Yargıtay kararlarının Yargıtay'ın denetim ve tasarrufunda olması sözcüklerinden neyin kasdedildiğini anlayamadım. Eğer denetimden kasıt Yargıtay kararı hakkında ancak Karar Düzeltme yoluna gidilebileceği, başka bir yol bulunmadığı ise, şu söylenebilir ki, bu denetim neredeyse bütün modern hukuk sistemlerinde benzer şekilde düzenlenmiştir. Kaldı ki, "habeas corpus" yani bir başka mahkeme nezdinde itiraz, hiç bir zaman sınırsız değildir.
Tasarruf'a gelince: Yargıtay kararları yerel mahkemeye gönderilmekle alenileşir. Ne var ki, bütün mahkeme kararları, belli bir süre için, mahkemenin malıdır ve açıklanıncaya (en basitinden tefhim ya da tebliğe) kadar kararlar üzerindeki tasarruf hakkı, mahkemededir.
Ya dilekçeler?
Bir avukatın dilekçesi üzerindeki tasarruf hakkı kimdedir? Siz dilekçenizi dosyaya sunduktan sonra, onun üzerindeki tasarruf hakkınız da kısıtlanır. Bazı durumlarda karşı tarafın açık onamı olmadan taleplerinizi geri alamazsınız.

Alenileşmeye daha doğrusu kararların herkese açık olması beklentisine gelince;
Yargıtay 1975 yılından bu yana Yargıtay Kararları Dergisi ile çok sınırlı da olsa, kararlarını yayınlamaktadır.
4949 sayılı yasa ile İİK.na eklenen (m.14) cümle ile Yargıtay'ın icra ve iflas hukukuna ilişkin bütün kararlarının yayınlanmasına ilişkin zorunluluk, nedendir bilinmez, altıncı yıla yaklaşırken hala yerine getirilmemiştir.
Peki getirilmesi mümkün mü?
Mevcut dergide bile genel kurulların ve dairelerin bir, iki ve istisnaen (en çok) üç kararı yayınlanabilmektedir.

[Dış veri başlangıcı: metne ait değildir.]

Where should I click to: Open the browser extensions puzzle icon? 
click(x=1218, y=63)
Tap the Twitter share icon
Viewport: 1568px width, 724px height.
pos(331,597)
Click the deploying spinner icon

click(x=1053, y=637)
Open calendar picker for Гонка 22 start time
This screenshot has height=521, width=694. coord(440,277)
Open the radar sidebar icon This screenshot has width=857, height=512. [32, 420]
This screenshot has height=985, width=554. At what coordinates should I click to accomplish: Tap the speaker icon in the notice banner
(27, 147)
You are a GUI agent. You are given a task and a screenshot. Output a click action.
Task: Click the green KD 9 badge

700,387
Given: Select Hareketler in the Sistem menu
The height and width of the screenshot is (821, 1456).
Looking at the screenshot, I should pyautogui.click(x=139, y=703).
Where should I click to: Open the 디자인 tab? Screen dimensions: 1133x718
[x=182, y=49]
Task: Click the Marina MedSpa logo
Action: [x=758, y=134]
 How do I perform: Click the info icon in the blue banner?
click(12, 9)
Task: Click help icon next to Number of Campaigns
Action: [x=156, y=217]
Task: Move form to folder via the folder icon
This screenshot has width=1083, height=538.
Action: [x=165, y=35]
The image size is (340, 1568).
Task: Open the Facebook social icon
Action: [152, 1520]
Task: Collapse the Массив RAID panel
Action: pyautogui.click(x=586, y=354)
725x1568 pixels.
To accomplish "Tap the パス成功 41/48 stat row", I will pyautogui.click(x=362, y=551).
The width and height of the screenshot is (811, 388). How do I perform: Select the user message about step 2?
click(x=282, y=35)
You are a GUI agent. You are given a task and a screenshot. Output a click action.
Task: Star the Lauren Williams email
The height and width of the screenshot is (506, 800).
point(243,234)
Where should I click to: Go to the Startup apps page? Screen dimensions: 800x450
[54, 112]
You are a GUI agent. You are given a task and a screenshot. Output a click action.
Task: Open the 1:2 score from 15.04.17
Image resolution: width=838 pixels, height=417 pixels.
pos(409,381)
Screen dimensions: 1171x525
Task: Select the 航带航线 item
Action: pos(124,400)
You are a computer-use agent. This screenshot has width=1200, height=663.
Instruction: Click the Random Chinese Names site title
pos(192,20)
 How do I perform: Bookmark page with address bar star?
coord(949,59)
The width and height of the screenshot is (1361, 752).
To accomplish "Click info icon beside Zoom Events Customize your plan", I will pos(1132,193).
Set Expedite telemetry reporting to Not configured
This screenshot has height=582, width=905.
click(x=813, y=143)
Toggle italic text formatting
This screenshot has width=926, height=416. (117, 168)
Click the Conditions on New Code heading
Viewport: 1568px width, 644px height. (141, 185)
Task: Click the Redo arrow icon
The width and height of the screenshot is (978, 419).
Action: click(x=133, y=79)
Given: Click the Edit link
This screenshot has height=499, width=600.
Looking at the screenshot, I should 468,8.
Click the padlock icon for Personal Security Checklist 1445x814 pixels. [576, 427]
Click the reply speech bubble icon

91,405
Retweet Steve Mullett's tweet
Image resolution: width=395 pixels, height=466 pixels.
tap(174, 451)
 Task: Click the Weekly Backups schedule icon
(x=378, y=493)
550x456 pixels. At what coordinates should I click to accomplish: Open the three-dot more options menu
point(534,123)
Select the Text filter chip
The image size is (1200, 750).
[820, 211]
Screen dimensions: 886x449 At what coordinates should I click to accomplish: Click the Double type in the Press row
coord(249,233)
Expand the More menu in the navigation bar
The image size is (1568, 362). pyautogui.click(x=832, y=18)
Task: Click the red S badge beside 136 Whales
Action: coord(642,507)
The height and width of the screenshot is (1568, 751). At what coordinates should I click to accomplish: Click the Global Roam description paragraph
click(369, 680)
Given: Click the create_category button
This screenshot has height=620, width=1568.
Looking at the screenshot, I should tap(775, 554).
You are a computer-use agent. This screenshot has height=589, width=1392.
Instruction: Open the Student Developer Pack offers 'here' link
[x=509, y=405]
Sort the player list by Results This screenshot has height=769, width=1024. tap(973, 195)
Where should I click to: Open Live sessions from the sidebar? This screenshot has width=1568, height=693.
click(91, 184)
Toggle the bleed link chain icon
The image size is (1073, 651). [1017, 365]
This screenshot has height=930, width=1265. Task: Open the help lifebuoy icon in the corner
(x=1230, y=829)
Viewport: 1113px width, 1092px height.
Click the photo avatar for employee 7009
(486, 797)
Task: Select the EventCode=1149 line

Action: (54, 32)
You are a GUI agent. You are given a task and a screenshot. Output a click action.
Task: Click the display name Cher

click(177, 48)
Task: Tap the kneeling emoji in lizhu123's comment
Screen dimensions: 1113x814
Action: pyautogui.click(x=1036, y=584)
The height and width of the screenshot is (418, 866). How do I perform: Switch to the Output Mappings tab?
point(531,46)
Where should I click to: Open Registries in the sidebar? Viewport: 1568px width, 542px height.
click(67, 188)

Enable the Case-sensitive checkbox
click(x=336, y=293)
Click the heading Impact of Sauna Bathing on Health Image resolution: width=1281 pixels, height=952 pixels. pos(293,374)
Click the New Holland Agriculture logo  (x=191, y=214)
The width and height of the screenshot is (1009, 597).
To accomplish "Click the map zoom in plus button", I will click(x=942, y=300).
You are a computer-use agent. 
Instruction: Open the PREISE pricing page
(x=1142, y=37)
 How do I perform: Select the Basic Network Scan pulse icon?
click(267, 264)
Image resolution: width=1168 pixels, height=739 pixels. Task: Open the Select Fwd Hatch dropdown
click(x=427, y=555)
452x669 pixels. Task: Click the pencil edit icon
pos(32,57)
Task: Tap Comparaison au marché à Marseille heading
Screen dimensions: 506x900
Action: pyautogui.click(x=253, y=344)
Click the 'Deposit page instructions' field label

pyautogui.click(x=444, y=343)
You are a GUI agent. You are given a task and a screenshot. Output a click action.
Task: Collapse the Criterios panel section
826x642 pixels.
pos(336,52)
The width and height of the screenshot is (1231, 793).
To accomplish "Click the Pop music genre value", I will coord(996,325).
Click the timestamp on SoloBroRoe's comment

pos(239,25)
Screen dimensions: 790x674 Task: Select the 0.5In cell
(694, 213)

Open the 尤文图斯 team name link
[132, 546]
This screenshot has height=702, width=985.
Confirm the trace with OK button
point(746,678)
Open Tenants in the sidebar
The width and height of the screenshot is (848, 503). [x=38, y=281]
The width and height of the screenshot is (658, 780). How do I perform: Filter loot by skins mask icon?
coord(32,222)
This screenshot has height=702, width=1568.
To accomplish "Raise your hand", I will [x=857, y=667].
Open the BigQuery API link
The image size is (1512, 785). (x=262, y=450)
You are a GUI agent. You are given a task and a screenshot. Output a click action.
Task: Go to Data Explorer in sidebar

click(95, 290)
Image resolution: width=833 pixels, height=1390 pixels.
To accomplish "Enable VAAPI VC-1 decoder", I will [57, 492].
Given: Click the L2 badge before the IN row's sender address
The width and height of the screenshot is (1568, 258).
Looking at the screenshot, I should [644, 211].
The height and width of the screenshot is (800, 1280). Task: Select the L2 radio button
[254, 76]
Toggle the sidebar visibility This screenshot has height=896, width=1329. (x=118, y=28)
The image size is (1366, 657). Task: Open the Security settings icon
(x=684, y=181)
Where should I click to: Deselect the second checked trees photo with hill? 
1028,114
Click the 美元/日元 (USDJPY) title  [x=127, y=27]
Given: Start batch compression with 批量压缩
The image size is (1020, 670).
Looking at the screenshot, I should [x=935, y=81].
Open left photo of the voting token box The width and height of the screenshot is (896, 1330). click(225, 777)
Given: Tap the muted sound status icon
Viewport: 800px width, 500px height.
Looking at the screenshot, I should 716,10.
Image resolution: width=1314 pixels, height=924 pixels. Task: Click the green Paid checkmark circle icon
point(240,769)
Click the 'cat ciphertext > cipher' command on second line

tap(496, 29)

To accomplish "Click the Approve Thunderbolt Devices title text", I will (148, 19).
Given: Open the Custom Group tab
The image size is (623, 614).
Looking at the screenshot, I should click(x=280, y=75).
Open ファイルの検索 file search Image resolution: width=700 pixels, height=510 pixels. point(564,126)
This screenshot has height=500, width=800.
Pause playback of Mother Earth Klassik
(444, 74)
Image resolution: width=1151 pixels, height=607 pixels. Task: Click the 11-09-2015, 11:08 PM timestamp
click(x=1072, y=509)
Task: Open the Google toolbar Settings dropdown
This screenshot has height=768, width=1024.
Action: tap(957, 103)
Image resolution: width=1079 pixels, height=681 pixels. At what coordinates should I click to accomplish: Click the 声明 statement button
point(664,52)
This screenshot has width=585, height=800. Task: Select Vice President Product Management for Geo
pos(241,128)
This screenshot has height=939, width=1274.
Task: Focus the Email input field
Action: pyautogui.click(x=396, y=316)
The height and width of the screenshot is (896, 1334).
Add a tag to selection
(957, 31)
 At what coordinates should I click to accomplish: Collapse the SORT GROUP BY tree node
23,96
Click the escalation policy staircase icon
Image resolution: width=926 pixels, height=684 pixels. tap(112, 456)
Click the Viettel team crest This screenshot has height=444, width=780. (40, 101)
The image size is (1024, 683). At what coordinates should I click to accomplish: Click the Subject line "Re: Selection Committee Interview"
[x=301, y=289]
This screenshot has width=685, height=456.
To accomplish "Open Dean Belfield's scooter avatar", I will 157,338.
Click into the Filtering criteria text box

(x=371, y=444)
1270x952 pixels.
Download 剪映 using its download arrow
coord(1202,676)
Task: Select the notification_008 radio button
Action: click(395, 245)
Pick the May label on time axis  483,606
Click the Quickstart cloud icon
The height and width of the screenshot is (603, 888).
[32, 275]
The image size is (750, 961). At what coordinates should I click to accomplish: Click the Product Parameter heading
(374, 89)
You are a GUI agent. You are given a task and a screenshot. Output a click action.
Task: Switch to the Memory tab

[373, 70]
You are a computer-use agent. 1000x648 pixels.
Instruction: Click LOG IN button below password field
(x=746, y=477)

Dergi abonesi sayısı gün geçtikçe azalmaktadır. Muhtemel çıkartılacak yeni bir dergi, belki de kullanıcıya hiç ulaşmayacaktır. Kamu kurumlarınca yapılan yayınların kâr gayesi gütmediği de düşünüldüğünde, bu işin ekonomik külfet olmaktan öteye gitmeyeceği aşikardır.

Gelelim içtihat/kanun ikilemine...
Evet bazı konularda içtihadı bilmek gerekir. Ezcümle anglo-sakson hukukunda (ki Büyük Britanya Krallığı'nın yazılı bir anayasası dahi yoktur), hukuk eğitimi ve yargılama içtihatlar üzerinden yürütülür.
Türk hukukunda böyle değildir! Yanlışş!
Siz uygulamada nerelerin "müştemilat" olduğunu bilmezseniz, "mesken masuniyetini ihlal" suçunun oluşup oluşmadığını da bilemezsiniz. İçtihat herşey değilse de, çok şeydir.

Öte yandan içtihatlar çok zaman birden çok yasal düzenlemenin çatıştığı noktalarda gündeme gelir.
"Kontratta muacceliyet koşulu varsa, iki haklı ihtara dayalı tahliye davası açılamaz".
Elbette bu cümle yasada yazmaz. Bu sonuca varmak için hem borçlar hukukunu ve hem de 6570'i bilmek gerekir. Niye?
Zaten muacceliyet koşulu varsa ve kira ödenmemekle alacağın tamamı muaccel olmuşsa, iki haklı ihtara gerek yoktur da ondan. Gider akde aykırılıktan tahliye istersin

Bakınız mesela (BK.181) aksine adet ya da sözleşme yoksa satım sözleşmesinde edimler aynı anda ifa edilir. Davacı der ki, mal aldım, çek verdim, mal gelmedi, çek için menfi tesbit isterim. Kural neydi? Malı alıp, aynı anda çeki vermek... Şimdi Yargıtay "malı almadığını ispat et" dediğinde yasaya aykırı mı davrandı? Ya da bu cümle yasada yazmıyor diye bu karar yanlış mı?

Kararların gönderilmesi işini üstlenmeye hazırım
Yargıtay yılda ortalama 400.000 (yazıyla dört yüz bin) karar veriyor.
Danıştay var, Askeri Mahkemeler var, Anayasa Mahkemesi var.
Yılda ortalama 1.000.000 (yazıyla bir milyon karar) eder.
Hepsi size gelse, aradan ihtiyacınız olanları dahi tasnif edemezsiniz.

GÜLMEYİNN...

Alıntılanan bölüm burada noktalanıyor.